Defunct Nigerian television channel

Minaj Broadcast International (MBI) was one of the first private television stations in Nigeria. The station was based in Obosi, Anambra State and was owned by the Minaj Group. It closed during the 2000s.

==History==
MBI was founded by Mike Ajegbo in Obosi, launching as the first large independent television station outside of the Lagos-Ibadan axis of southwestern Nigeria. Subsequently, it opened a second office in Lagos in order to widen its reach. During its early years, MBI was plagued by technical and financial problems.

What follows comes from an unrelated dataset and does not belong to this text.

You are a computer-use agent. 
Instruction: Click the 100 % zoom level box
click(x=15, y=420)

It began test transmissions in June 1994 as Minaj Systems Television (MST) to study its potential audience and started regular service on 1 December that year on UHF channel 43, covering Anambra State, as well as parts of Enugu, Edo, Kogi, Imo and Abia via signal overspill. In the mid-1990s, MST had four news bulletins, Dateline MST at 6:30am, a news bulletin in local vernacular at 7pm, an English bulletin at 7:30pm and a relay of the NTA Network News at 9pm. By 2001, MST started a 24-hour operation, up until then, it only broadcast for eighteen hours. In late 1997, the channel started satellite distribution, becoming MBI. Full satellite broadcasts began in early 1998.

The group started broadcasting a feed outside of Africa, MBI-Europe, in the last quarter of 1999. MBI Europe and MBI Africa were reported to be off air on PAS-3R on 7 July 2000, which affected MBI-Europe's coverage. It resumed service in February 2001. By 2001, it had transmitters in Lagos, Abuja and Enugu. Outside of these cities, it had agreements with local television stations to downlink its signal. There were also plans to launch it in the Americas.

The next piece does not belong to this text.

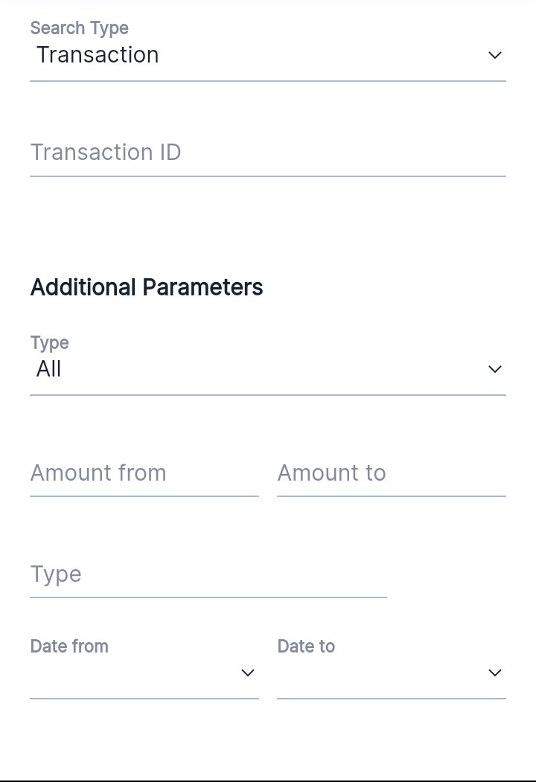Click chevron arrow beside the All value
This screenshot has width=536, height=782.
click(x=495, y=369)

During the early 2000s, it received programmes from the BBC, CNN International and TVAfrica (the last of which, as an affiliate), which were downlinked via satellite. By 2004, MBI was short-staffed, continuity announcers were replaced by scrolling text messages and the staff was working more for the packaging of MBI's programming. MBI broadcast from 5:30am to midnight except for Sundays, with a break from 2pm to 3:30pm. The Minaj station in Obosi frequently opened after 3pm, without airing the morning period. The local station had withdrawn the NTA Network News but was still obliged to air Government House activities per arrangements with the governments of Delta and Edo State. The Nigerian Broadcasting Commission was critical of MBI's political bias in its news operation.

It is unknown when exactly did MBI shut down.